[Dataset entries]
────────────────

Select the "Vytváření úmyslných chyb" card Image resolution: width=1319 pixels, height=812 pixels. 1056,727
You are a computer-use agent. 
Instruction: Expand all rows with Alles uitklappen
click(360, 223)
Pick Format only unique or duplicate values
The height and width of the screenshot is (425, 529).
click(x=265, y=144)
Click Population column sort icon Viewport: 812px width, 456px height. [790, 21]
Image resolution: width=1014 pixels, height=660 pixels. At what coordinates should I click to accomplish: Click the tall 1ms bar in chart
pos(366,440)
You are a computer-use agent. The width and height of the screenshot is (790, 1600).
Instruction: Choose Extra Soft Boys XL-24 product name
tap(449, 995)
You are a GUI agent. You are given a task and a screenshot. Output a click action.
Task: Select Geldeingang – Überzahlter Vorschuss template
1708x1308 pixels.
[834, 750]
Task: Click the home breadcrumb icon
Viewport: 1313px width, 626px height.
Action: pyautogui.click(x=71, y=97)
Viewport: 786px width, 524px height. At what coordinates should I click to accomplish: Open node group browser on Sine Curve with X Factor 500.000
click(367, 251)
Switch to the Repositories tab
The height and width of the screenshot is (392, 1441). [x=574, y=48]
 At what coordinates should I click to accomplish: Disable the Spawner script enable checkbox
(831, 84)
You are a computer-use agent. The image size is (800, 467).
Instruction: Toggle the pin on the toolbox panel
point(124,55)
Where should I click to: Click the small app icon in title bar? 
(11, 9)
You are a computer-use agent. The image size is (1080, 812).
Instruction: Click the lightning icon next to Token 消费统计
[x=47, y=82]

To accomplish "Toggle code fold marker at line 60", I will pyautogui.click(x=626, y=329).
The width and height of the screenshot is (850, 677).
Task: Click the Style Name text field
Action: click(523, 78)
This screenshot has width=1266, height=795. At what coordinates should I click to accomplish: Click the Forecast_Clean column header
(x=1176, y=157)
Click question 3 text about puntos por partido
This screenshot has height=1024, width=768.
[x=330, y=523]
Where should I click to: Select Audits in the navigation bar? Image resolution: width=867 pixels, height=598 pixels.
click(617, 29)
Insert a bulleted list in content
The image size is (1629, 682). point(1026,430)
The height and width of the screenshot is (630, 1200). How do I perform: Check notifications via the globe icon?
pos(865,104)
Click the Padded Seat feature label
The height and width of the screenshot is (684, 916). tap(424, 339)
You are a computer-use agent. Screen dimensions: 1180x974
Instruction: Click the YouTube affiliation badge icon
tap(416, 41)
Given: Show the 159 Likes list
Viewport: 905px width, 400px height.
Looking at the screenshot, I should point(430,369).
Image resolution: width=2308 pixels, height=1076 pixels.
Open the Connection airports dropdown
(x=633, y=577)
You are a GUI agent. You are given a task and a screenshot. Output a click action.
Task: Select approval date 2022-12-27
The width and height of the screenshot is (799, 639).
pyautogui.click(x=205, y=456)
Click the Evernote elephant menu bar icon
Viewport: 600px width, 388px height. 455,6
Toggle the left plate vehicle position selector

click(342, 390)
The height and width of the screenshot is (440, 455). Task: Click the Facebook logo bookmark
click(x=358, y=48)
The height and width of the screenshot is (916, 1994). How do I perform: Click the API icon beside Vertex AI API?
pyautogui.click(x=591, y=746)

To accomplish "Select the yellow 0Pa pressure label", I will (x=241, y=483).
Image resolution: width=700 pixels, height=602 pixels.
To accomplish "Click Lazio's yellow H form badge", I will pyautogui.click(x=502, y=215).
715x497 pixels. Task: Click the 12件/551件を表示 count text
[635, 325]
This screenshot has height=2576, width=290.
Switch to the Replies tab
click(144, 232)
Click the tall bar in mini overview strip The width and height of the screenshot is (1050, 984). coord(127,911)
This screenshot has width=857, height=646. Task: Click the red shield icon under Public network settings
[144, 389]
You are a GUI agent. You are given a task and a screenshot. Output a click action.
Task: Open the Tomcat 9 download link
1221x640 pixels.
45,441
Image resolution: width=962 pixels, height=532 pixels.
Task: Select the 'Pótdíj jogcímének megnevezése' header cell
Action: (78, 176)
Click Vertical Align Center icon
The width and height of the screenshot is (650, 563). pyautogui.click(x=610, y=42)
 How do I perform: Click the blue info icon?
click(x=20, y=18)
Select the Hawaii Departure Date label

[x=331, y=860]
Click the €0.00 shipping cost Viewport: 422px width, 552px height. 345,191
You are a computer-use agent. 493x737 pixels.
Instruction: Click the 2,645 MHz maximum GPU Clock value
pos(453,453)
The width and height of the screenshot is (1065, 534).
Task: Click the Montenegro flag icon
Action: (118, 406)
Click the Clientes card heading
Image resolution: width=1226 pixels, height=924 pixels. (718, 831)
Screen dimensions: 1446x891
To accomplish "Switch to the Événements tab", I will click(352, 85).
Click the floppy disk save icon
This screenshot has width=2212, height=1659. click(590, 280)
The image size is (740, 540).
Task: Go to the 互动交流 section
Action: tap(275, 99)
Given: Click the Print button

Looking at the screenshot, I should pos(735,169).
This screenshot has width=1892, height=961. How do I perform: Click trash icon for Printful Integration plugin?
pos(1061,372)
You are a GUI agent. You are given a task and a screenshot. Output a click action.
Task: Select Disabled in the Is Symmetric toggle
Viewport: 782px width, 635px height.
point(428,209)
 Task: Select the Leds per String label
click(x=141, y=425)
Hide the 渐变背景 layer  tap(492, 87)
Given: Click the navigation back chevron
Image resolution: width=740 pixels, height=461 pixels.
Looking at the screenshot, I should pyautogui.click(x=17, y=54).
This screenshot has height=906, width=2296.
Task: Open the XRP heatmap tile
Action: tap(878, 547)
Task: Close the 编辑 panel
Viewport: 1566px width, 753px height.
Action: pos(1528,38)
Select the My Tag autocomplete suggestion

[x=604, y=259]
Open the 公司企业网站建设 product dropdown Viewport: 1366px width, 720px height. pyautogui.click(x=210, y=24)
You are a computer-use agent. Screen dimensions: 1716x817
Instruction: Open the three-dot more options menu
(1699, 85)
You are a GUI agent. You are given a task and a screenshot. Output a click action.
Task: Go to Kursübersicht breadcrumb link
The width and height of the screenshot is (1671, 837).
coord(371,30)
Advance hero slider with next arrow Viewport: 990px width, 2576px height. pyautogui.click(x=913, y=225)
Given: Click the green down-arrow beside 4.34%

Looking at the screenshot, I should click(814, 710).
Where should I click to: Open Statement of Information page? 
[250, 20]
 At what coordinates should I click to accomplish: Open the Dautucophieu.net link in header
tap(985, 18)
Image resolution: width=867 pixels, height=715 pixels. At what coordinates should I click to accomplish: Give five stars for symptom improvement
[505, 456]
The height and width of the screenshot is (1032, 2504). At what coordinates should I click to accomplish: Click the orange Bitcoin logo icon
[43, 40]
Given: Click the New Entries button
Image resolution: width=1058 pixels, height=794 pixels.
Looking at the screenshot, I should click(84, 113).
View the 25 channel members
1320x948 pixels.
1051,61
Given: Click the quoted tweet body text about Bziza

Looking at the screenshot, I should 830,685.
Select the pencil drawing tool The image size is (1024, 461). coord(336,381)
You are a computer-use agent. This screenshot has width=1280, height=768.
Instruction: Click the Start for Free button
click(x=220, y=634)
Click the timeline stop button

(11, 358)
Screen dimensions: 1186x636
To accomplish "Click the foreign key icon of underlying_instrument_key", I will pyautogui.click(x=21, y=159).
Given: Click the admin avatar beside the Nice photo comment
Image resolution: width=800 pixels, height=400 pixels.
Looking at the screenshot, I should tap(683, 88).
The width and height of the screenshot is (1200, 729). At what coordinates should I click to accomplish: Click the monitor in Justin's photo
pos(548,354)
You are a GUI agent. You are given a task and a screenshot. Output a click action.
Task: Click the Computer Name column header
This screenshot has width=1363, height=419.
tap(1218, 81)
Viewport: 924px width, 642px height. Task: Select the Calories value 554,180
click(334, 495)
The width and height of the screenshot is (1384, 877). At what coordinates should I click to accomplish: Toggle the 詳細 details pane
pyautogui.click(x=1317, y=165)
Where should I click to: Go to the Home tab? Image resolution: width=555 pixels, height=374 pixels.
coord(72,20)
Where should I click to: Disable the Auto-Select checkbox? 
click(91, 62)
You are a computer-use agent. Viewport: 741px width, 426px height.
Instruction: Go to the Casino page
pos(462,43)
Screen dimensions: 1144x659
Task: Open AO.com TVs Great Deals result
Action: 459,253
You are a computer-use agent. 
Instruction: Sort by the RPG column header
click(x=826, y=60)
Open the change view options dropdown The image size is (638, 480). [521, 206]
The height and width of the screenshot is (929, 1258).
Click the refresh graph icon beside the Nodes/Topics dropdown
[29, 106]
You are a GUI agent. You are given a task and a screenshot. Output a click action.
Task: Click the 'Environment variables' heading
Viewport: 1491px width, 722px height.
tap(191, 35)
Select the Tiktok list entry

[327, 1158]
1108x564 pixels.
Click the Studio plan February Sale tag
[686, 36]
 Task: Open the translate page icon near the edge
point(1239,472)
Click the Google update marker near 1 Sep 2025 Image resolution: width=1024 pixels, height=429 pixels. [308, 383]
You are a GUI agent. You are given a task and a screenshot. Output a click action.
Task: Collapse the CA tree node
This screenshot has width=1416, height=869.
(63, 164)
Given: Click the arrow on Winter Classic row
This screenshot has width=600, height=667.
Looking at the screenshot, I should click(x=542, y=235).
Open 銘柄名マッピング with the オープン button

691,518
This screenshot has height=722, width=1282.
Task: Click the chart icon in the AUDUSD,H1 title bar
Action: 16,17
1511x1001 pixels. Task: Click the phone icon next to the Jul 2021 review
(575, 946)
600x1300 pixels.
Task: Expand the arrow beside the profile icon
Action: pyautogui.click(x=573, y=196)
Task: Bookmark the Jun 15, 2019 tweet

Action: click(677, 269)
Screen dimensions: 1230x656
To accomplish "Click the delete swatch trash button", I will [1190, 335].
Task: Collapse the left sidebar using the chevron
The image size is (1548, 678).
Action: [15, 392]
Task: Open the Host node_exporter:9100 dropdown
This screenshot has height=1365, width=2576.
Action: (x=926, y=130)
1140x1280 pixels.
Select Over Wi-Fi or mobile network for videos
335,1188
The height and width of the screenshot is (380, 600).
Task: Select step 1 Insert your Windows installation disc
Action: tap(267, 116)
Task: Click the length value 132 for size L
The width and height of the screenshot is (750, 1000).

────────────────

▸ **Work instructions**:
Extract every line above that contains the word "Collapse".

▸ **Solution to this task**:
Task: Collapse the CA tree node
Task: Collapse the left sidebar using the chevron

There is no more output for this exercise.